Tesla to build the world's biggest CCS-compatible Supercharger locations with Magic Docks
After being snubbed by Texas for EV charger subsidies, Tesla managed to win the proposed US$6.4 million in grants from the California Energy Commission for building four Supercharger locations, three of which are vying for the title of world's largest. The state's Clean Transportation Program Rural Electric Vehicle Charging project has awarded money to 17 out of 28 applications, and four of those belonged to Tesla:
- A 56-stall expansion in Baker, on the road to Vegas.
- New 100-stall Supercharger location near Willows in a "brownfield development located off Exit 603 along I-5"
- New 100-stall Supercharger place in Barstow at the Main Street exit off I-15.
- Record 164-stall Supercharger location in Coalinga.

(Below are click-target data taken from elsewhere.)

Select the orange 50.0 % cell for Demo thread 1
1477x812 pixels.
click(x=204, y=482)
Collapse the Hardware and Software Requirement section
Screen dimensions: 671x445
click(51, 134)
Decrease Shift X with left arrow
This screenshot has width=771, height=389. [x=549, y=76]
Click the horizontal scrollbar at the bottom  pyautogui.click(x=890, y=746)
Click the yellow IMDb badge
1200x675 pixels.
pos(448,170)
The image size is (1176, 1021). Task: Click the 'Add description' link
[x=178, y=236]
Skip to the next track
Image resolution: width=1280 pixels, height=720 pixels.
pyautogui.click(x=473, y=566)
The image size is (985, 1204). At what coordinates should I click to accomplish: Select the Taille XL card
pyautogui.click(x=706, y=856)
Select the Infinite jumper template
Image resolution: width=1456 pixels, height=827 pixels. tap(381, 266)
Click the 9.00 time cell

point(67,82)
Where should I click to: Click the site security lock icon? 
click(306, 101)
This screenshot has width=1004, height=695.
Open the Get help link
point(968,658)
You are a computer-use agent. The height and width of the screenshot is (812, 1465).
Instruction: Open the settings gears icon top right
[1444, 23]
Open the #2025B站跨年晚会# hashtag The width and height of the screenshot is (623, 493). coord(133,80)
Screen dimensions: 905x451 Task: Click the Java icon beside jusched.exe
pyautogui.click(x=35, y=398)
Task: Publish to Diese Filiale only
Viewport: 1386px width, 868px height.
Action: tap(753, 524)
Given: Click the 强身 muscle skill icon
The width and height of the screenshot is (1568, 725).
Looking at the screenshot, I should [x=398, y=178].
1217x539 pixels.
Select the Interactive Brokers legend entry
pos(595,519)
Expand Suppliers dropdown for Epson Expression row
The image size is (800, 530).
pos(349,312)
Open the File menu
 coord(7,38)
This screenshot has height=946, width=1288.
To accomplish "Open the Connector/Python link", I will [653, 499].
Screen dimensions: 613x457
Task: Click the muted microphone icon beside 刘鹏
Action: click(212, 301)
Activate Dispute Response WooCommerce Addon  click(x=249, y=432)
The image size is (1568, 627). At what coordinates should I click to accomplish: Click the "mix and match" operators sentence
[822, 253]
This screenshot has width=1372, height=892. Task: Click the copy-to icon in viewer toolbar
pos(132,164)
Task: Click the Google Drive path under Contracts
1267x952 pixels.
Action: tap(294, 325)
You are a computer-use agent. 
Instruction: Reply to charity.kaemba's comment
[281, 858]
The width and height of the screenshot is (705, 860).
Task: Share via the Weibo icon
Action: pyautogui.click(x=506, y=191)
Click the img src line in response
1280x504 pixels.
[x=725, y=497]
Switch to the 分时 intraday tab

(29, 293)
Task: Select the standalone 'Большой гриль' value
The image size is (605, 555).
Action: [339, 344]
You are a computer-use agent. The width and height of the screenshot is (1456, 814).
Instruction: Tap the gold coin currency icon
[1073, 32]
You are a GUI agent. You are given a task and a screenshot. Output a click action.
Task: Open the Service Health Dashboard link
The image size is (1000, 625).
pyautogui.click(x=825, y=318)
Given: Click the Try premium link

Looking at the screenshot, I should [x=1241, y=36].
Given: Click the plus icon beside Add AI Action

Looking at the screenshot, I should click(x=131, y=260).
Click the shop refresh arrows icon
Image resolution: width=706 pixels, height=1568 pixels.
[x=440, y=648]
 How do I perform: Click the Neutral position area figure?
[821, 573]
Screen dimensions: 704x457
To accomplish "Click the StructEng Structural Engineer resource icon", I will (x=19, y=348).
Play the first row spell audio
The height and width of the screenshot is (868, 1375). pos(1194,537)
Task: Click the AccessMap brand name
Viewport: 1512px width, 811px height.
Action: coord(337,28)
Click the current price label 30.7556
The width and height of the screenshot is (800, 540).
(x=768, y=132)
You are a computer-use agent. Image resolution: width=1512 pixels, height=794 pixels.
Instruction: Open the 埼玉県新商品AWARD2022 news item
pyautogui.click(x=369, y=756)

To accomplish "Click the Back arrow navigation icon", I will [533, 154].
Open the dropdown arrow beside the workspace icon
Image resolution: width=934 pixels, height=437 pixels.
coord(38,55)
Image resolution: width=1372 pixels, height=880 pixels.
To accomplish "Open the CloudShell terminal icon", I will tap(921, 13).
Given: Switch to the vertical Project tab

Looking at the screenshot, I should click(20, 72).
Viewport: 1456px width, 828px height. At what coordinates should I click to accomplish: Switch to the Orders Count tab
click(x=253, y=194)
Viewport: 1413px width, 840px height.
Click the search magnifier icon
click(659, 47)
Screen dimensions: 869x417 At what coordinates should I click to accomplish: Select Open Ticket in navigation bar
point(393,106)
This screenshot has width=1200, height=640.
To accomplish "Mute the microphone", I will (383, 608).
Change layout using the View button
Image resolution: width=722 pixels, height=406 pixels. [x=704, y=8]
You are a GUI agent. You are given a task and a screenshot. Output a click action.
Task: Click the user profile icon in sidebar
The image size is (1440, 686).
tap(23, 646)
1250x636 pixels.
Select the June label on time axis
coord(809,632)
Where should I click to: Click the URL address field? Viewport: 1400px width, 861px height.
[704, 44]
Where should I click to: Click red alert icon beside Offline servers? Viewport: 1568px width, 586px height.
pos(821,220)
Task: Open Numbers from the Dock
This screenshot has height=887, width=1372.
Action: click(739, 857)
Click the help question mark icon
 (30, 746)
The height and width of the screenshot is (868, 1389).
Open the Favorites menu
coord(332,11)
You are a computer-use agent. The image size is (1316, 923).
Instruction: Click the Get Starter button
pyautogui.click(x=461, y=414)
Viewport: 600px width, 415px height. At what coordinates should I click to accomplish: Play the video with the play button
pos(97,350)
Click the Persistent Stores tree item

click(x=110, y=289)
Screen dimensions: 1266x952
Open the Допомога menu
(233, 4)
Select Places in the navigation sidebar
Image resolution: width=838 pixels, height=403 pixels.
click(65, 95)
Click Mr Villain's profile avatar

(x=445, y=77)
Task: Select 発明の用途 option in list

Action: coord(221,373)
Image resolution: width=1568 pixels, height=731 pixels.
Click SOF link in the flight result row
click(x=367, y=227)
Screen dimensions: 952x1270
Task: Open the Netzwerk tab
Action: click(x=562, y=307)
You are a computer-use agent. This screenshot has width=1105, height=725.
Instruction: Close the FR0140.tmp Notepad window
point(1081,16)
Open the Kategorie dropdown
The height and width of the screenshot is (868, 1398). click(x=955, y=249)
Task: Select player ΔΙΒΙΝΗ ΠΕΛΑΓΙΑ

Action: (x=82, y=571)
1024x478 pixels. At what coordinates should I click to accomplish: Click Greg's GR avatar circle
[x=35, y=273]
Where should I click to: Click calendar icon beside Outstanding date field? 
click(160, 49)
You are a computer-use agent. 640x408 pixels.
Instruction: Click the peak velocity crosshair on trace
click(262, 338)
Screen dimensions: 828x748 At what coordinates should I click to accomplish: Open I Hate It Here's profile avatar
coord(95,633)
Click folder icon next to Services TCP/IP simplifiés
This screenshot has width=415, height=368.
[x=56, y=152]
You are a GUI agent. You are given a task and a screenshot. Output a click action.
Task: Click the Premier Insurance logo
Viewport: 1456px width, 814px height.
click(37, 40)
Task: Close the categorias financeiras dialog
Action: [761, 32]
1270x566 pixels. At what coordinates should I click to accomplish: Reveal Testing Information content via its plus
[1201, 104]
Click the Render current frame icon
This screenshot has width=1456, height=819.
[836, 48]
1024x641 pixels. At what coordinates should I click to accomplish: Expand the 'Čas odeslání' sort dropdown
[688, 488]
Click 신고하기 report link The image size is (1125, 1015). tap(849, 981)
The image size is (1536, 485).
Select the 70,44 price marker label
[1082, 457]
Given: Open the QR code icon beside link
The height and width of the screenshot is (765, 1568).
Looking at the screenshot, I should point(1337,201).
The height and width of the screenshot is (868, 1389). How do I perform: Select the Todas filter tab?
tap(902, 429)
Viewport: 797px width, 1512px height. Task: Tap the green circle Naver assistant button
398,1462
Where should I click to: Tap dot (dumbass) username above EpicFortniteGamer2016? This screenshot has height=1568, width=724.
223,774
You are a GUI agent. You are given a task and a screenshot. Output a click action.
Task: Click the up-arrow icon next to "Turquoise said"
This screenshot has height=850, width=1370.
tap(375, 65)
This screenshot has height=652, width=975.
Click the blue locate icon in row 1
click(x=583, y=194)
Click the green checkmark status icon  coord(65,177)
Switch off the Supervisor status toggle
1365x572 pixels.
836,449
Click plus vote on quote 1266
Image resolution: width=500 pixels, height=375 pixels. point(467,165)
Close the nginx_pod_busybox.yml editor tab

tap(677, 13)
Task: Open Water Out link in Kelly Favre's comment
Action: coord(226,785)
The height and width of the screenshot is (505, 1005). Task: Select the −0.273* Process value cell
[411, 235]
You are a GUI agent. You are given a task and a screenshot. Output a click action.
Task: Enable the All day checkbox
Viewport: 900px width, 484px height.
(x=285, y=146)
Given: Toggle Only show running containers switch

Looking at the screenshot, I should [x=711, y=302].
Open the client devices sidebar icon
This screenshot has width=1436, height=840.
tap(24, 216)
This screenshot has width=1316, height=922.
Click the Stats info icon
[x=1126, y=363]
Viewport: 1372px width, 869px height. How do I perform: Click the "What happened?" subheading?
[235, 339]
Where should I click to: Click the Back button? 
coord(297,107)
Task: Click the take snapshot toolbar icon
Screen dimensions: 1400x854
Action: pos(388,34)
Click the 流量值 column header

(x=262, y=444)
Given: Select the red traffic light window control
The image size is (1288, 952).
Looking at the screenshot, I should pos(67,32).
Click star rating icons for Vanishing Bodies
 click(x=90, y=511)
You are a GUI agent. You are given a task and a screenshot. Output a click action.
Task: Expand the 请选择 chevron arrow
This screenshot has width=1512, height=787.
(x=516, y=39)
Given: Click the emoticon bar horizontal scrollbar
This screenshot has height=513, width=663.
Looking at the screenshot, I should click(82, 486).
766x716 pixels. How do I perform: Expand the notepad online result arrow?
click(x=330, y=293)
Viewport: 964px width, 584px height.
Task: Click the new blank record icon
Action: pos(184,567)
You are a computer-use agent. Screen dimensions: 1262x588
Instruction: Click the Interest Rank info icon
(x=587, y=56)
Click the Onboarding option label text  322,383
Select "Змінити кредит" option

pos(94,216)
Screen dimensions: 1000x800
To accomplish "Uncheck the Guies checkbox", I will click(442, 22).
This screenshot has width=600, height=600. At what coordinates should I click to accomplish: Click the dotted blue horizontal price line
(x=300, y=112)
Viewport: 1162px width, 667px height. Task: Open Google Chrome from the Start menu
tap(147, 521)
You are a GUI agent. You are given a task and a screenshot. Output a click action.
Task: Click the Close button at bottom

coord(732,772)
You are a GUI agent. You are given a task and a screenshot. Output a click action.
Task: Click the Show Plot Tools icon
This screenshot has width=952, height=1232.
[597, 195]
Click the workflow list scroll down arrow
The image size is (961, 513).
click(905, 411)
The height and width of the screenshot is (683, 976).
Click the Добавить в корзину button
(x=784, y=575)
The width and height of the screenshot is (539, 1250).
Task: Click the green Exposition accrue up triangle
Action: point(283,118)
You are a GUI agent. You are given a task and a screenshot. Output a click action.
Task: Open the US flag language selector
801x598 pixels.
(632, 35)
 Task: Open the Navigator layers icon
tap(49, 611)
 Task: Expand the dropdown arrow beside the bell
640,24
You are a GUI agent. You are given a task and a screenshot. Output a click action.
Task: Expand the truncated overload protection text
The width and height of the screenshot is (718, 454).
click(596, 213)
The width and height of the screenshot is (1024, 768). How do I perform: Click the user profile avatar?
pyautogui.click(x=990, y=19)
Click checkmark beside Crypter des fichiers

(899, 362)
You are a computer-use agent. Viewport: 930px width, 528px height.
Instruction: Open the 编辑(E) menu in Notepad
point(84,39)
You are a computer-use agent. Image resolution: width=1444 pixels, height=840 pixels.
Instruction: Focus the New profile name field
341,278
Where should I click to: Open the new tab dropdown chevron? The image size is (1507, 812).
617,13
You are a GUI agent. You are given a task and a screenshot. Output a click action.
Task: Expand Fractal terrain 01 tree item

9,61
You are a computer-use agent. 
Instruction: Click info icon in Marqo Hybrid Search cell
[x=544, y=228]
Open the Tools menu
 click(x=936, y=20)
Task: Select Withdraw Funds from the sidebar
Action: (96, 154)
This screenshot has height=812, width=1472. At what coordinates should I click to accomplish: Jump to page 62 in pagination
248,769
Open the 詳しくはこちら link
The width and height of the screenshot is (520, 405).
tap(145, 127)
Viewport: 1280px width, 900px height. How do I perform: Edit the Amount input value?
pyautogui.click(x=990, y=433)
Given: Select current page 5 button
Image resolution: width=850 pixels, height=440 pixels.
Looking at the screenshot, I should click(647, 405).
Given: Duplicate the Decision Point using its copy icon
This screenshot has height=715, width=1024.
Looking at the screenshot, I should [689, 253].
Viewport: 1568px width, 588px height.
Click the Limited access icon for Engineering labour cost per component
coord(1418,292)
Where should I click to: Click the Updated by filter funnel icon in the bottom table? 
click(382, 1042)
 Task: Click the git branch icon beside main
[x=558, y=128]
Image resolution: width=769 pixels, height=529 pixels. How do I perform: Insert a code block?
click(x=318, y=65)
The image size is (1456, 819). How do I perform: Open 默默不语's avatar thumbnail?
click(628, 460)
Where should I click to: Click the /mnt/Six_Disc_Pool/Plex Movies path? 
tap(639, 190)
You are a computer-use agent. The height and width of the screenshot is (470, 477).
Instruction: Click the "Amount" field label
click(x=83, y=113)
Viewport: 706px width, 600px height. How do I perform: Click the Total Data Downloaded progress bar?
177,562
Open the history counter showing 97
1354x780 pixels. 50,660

The interesting part, besides the US$1.6 million per location that Tesla will be getting from the California Energy Commission, is that Coalinga is already home to a 98-stall Supercharger spot that is the current record holder. The new place for the world's largest Supercharger spot in Coalinga is tipped to be at the combined 160 parking spaces of a noodles joint and a Red Robin that are no longer operational.
For each of the new Supercharger locations, Tesla specifies that it will ensure at least 50% of the stalls to be compatible with the widespread CCS charging standard that other EV makers are using "as per the program requirements." While these are the conditions the California Energy Commission dispersed the grants on, Tesla may have an ingenious way to provide CCS connectivity at its own Superchargers called the Magic Dock. According to the schematics for the Magic Dock that leaked not long ago, these would simply be regular Supercharger stalls with a CCS adapter tacked on the Tesla connector.
This way, Tesla can both comply with California's Supercharger location funding conditions, and fulfil the requirements to provide access to its chargers to non-Tesla vehicles that are an integral part of the government's US$7.5 billion project for a nationwide cross-platform charging infrastructure buildout.